I had a rough start to the day today. Teenage son driving me crazy again. He wants his life to be about "fun" and "free time". He really
doesn't like the fact that work needs to be a big part of your life. He is angry about having to work. I have no idea where this comes from. Both my husband and I have very strong work ethics and we work hard for the things we have. I really don't understand the entitlement attitude. He is going to be 19 in June, he has his GED, he has been fired from the last 3 or 4 jobs for
punctuality. My mistake was trying to talk to him this morning before I left the house. Enough of that... I'm clenching my teeth again.
I managed to somehow hit the garage door on my way out with the truck. Doesn't look dented, but got the paint from the door jam all down the side of the truck. Hopefully it will buff out. Got a late start and wasn't able to walk at the mall, which has become my morning ritual. I'm sorry I missed that time today. I will go tomorrow.
Work is
stressful for me right now because I am trying to get everything done for when I am out having the surgery. The HR department tells me that I am not allowed to even work from home without a doctors note (which I think is just nuts). I have
plenty of sick time and I don't mind doing things from home if I am able. I'm not asking to be paid or to use time other than sick time. I just have things that only I know how to do and I want my department to run smoothly while I am out. I am the department head and it's my neck on the line if they don't run smoothly.

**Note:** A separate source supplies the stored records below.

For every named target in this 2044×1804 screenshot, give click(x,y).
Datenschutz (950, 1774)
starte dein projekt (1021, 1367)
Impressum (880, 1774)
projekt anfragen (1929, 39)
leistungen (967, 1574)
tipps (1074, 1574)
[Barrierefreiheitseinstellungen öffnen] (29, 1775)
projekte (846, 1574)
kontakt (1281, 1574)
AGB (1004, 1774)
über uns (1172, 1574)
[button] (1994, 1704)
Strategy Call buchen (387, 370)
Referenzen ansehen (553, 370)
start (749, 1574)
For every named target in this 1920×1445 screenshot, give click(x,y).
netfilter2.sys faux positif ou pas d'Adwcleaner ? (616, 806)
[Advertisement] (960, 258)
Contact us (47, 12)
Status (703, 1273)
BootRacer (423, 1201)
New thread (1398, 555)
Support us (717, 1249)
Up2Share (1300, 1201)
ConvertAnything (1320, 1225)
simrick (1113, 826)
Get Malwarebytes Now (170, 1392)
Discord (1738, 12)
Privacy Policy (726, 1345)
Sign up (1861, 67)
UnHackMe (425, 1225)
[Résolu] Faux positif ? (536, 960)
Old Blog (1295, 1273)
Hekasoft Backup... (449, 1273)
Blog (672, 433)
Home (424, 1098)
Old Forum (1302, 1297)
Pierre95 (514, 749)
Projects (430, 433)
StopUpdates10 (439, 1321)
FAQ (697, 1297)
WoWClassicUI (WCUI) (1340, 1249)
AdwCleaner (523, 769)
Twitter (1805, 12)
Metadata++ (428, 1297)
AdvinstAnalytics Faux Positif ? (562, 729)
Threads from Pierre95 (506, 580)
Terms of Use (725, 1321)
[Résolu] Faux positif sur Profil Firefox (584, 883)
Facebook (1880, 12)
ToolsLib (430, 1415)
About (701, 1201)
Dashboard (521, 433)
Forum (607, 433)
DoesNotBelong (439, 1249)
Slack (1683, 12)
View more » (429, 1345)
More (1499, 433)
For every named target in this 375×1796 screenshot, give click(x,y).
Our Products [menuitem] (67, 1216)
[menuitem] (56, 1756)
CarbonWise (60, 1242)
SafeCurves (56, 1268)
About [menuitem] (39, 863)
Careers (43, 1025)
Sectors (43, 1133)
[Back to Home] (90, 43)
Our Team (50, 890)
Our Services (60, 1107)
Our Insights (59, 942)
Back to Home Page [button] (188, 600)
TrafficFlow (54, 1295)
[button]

My daughter and son-in-law are very sick with the flu. I am going to pick up my grand daughter at lunch time and take her to lunch and bring her back to work to "help me" for a little while this afternoon. She is 4 and needs to get out for a while. I just hope that I'm not going to catch whatever is going around at that house. I really can't afford to be sick right now.
My surgery date is April 15
th and I finally have that "this is really going to happen" feeling. I went to the dentist yesterday and need to have a couple of very old silver fillings replaced. I am going to call the doctors later today to make sure that it's okay for me to have dental work done before the surgery. I don't want to do anything I'm not supposed to that will prolong the process.
The dentist also recommended that I see an oral surgeon about my jaw pain. I'm sure that it's from clenching my teeth. I've been doing it a while and I think that it's related to some of the medication I take. It could also be stress related, or maybe both. I have terrible jaw pain on the right side, with clicking and an earache. I am to the point where I can't even open my mouth wide enough to eat a sandwich. Chewing really hurts. This won't be a problem right after the surgery but about 4 weeks from then I must start eating regular food and chewing everything very well before I swallow it. So the chewing will be an issue later.
Teenagers, finances, surgery, work.... I think I have about the same amount of stress levels as most parents with teenagers and bills. I wonder why I'm taking it out on my teeth?